The six-month proposal period is merely the first step in the lengthy revision process. Once proposals have been received by FGI, they are reviewed by the HGRC, incorporated into the text of the 2010 Guidelines, and then made available for public review and comment as the draft 2014 Guidelines.
Only after completion of the subsequent public comment period, which will occur in 2012, will the full HGRC body determine final revisions and additions for the next edition of the document.
Although the HGRC is essential to maintaining the document's continuity and standard of excellence, Erickson says the committee is seeking wide input.
"The Guidelines publication needs to be publicly driven by quality input generated through the public proposal and comment periods," he says. "While the HGRC is made up of experts representing all aspects of patient care, design, administration, safety and authorities having jurisdiction, it is the multiplicity of Guidelines users who need to engage in submitting quality proposals for change if the current content does not fulfill patient and staff needs."
All individuals and organizations wishing to propose an addition, deletion or revision to the 2010 Guidelines for Design and Construction of Health Care Facilities should visit the FGI website at www.fgiguidelines.net/proposals, where instructions for submitting a proposal in an electronic form can be found.
Heather Livingston is an editor for the 2014 edition of the Guidelines for Design and Construction of Health Care Facilities.
|Sidebar - Submitting a proposed change to the Guidelines|
Health care and design professionals (e.g., clinicians, administrators, facility managers, architects and engineers) and authorities having jurisdiction who use the Facility Guidelines Institute’s (FGI’s) Guidelines for Design and Construction of Health Care Facilities in the field are encouraged to propose changes for the 2014 edition of the document. All proposals must be submitted through an easy-to-use electronic proposal system hosted by FGI. For instructions to propose an addition, deletion or revision, visit the FGI website.

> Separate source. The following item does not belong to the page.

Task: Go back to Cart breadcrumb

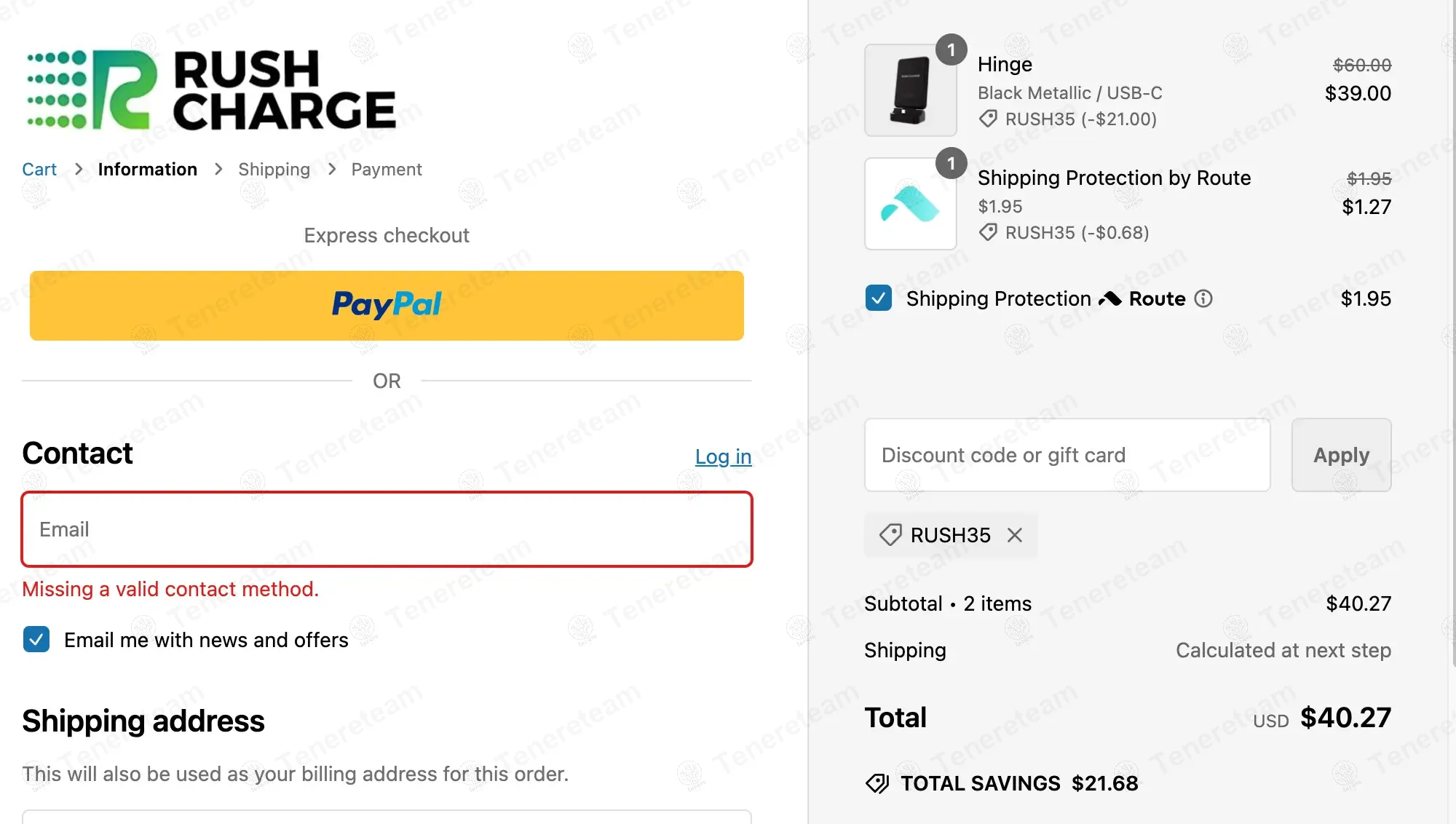Action: point(39,170)
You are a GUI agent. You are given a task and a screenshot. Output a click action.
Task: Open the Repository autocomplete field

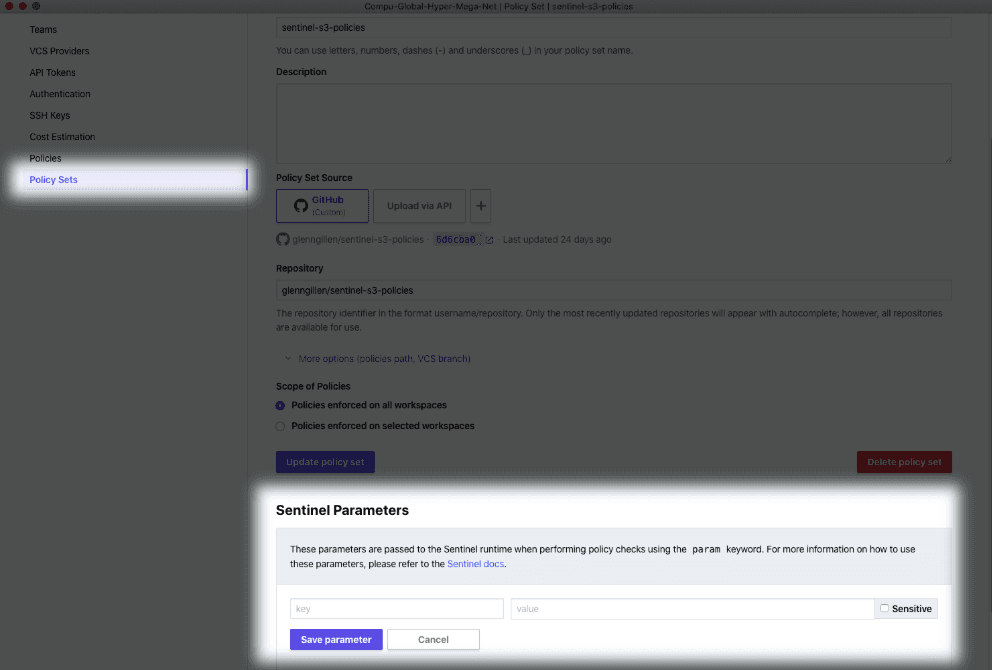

For a proposal to receive proper consideration, it must be stated clearly, concisely and be properly substantiated. The guidelines are minimum standards, not best practices, so proposals should not include maximum standard language for the body of the text. If the addition of a best practice is being recommended, it should be suggested for inclusion in the appendix. The Guidelines language should be read carefully to ensure that the proposal fully addresses the subject and does not conflict with requirements in other sections.
Proposals should use regulatory language (i.e., “shall”) for the main text and “should” for the appendix. Suggested changes should be specific rather than global. Proposed changes should be phrased positively, avoiding “do not” language. Separate proposals should be submitted for similar or identical text that appears in different sections of the same chapter, in different chapters or in different parts of the document. The document applies to design and construction rather than operations and maintenance, so operational suggestions should be avoided. Finally, it should be remembered that renovation projects may necessitate different “minimums” than new construction.
After the proposal period closes on Oct. 31, the Health Guidelines Revision Committee will review all proposals submitted through the FGI website. Proposals accepted for consideration in the forthcoming edition will be available for public review and comment in the draft 2014 document, to be released in 2012.